Australian wine conglomerate spends $900mil to acquire Paso Robles-based Daou Vineyards

The 16-year-old wine brand from Paso Robles has become one of the hottest in the luxury wine market, prompting the acquisition.

Australian-based wine conglomerate Treasury Wine Estates Ltd is set to acquire San Luis Obispo County-based Daou Vineyards for $900 million.

Driving the news: The acquisition includes the Daou brand, Daou Mountain Estate, four luxury wineries, and around 400 acres of vineyards in Adelaida District of Paso Robles.

  • The acquisition aligns with Treasury Wine Estates’ strategy to emphasize its luxury portfolio and expand its presence in key growth markets, particularly in the United States.
  • The deal is expected to accelerate Treasury Wine Estates’s focus on a portfolio that is increasingly luxury-led with a greater presence in key growth markets such as the U.S.
  • According to Joel Peterson, executive director of the Paso Robles Wine Country Alliance, the acquisition is a major development for the growth of the Paso Robles wine market.
  • Georges and Daniel Daou are expected to continue to be actively involved in the business after the transaction is completed.

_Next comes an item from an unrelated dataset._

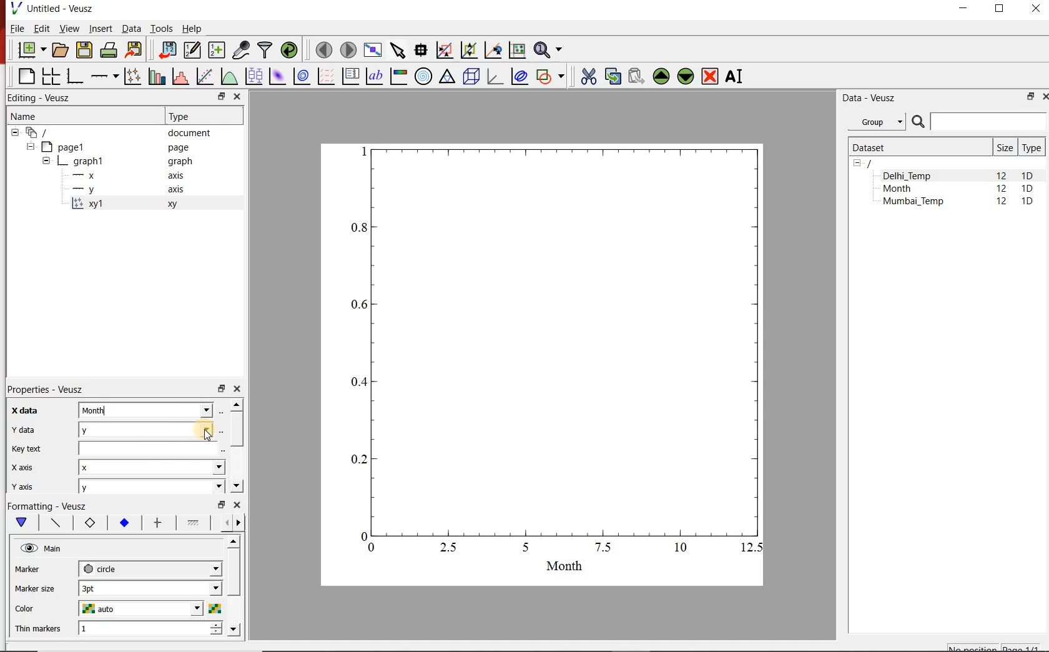 Image resolution: width=1049 pixels, height=652 pixels. What do you see at coordinates (637, 76) in the screenshot?
I see `paste widget from the clipboard` at bounding box center [637, 76].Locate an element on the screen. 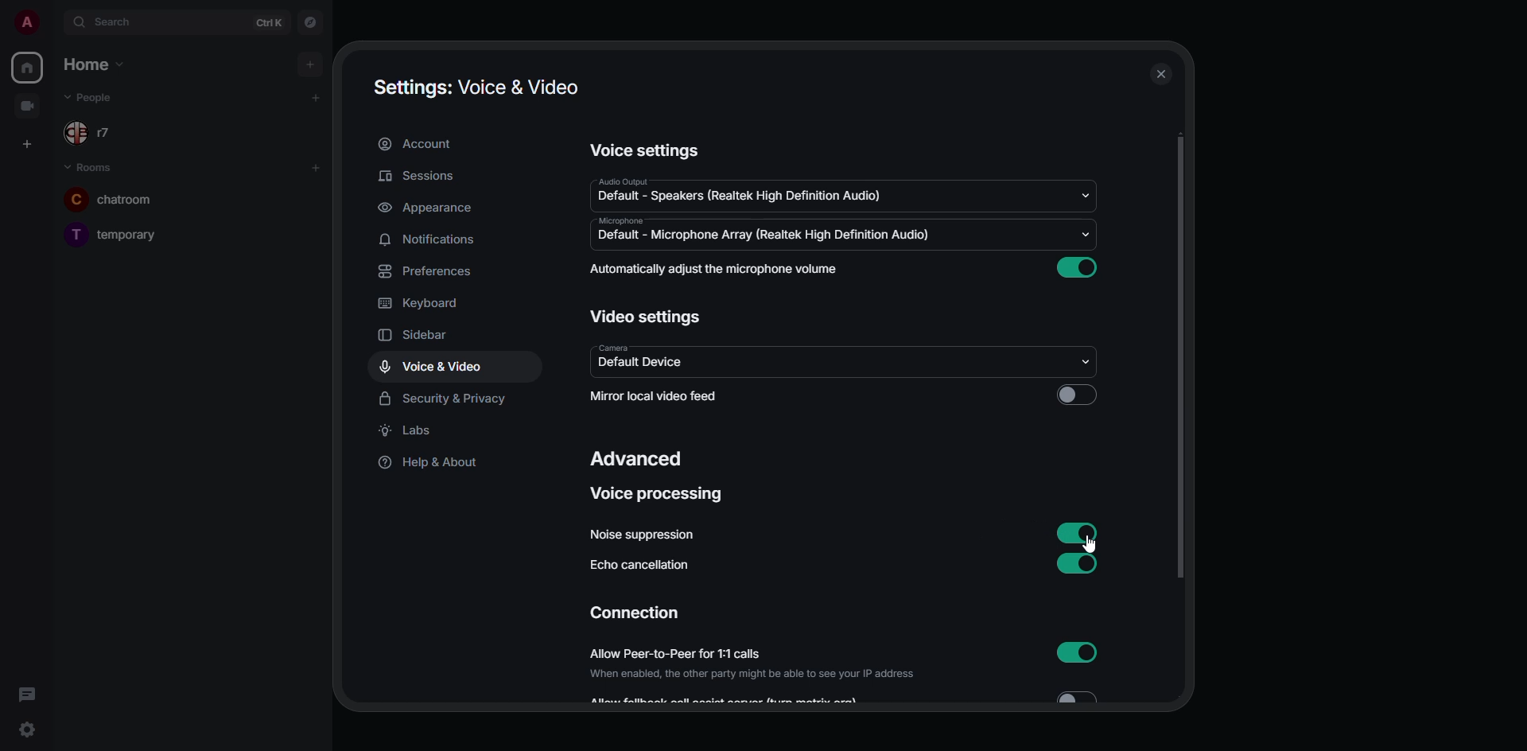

The backstory: Daou Vineyards was founded in 2007 by brothers Georges and Daniel Daou and has been the fastest-growing luxury wine brand in the U.S. trade over the past year, known for its award-winning Cabernet Sauvignon-based Patrimony wines, consumer profile, and luxury experiences.

  • This acquisition follows other recent wine business transactions in the region in recent years including E&J Gallo’s purchase of Denner Winery and Constellation’s acquisition of Booker Winery.